Literally everyone I know is going around telling people "buy the key to get to the weapon with the old downslash as soon as you start the game" to get out of the angle problem.
These people are weak and they will not survive the Hunter's March.
I'm into Act 2, did all of the optional stuff in Act 1 that I could find, my observations so far:
If you liked the original style and atmosphere, you'll like this one too. Though I preferred the dead bug motif of the original to the "bells everywhere" motif in this one.
People who don't like difficult boss fights will not like this game. People who don't like long corpse marches to re-attempt difficult boss fights will not like this game. I would put several required bosses at at least Soul Master or Lost Kin, or even Hollow Knight difficulty, ignoring optional ones which are well into the difficulty of the dream bosses from the first.
So far power-ups (mask shards, thread spools, pin upgrades) are extremely limited, so there's really no "go find everything and come back when you're stronger to beat the boss."
Far more female characters. I never liked the Hornet character from Hollow Knight. Maybe I'm too sensitive, but she always came across as a girlboss to me. And she still is in this one; fortunately there's not much dialogue to suffer through, but still enough to be eyeroll-inducing on occasion. There's a balance between "bugs aren't human" and "they're anthropomorphic bugs that are human stand-ins" to make the number of female bug NPCs in human male jobs kind of jarring.
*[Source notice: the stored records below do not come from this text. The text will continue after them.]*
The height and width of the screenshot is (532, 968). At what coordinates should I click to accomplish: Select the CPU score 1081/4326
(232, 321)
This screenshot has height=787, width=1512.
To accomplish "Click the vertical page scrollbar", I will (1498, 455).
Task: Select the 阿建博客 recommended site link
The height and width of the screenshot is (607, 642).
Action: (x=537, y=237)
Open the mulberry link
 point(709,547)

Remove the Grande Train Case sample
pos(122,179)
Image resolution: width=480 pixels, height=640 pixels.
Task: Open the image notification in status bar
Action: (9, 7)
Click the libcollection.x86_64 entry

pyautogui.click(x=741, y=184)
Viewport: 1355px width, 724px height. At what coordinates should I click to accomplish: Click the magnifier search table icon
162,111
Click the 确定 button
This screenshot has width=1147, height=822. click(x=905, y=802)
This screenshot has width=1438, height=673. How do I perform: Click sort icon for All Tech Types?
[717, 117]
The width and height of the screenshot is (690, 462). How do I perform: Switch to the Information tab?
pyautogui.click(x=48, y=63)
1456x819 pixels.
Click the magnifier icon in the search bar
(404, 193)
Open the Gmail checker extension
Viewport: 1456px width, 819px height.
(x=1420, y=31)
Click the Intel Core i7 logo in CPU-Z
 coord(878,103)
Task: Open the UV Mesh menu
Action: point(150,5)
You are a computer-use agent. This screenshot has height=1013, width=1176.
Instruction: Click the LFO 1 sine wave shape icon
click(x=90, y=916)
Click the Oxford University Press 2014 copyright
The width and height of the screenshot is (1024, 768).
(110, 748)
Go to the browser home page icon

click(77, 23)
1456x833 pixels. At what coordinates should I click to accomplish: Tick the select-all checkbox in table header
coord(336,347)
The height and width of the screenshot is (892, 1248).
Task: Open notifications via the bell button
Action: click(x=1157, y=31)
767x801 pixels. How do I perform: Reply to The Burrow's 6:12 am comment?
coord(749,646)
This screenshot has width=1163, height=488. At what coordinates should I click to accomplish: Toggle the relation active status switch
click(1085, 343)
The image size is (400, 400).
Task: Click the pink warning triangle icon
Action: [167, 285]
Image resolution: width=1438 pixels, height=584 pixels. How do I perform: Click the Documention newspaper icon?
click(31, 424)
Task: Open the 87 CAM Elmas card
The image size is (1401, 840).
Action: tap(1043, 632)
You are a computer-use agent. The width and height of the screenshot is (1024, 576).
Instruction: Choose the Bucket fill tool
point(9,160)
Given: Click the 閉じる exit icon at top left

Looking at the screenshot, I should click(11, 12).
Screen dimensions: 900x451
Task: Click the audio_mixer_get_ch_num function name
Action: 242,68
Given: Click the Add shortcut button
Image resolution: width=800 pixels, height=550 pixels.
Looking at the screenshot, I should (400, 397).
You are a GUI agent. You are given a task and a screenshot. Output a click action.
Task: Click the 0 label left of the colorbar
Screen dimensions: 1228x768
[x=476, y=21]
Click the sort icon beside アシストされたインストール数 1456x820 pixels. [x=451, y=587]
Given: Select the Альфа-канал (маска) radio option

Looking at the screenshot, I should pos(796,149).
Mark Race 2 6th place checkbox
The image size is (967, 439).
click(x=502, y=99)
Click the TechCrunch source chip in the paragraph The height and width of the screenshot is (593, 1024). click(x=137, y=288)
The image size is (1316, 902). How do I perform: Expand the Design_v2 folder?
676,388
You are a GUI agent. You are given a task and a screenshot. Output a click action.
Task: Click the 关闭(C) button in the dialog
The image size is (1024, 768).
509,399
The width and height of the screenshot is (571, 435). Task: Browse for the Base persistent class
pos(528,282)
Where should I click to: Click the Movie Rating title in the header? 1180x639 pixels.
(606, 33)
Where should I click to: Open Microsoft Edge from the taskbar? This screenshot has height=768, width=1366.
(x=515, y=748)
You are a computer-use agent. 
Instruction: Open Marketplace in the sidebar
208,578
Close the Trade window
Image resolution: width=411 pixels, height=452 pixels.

Team Cherry is clearly very gender egalitarian and Pharloom's engaging in a lot of DEI hiring.
The map is very large. Act 1 is close to the size of the original map and Act 2 appears to roughly double the size again, though I'm not done with it yet.
At first, I was happy because it looked like perhaps the rosary currency was tied to exploration and there would be no grinding for it. That is not the case, and you need it for everything. Save point? Yup. Travel point? Yup. Opening/enabling random stuff in the world? Yup. Far more than the original game. I haven't run into problems with not having fund to open stuff as I explore, but it never leaves me with anything to spend on the expensive stuff from vendors. I think grinding for money in a Metroidvania is stupid kills the pace.
I don't like the quest/wish boards. I want to complete them just to see what happens when you've done everything, but most of the rewards are very underwhelming. Most of them require you to revisit areas that you've already finished to pick up X of thing Y from an enemy you've already killed dozens of times, or to find NPC Z. (for that matter, some of the kill totals to complete your bestiary are ridiculous. I didn't like this about the first game either.)
TL;DR: I'd give it a solid 8/10. If you liked the first, especially if you liked the technical boss fights, you'll probably like this.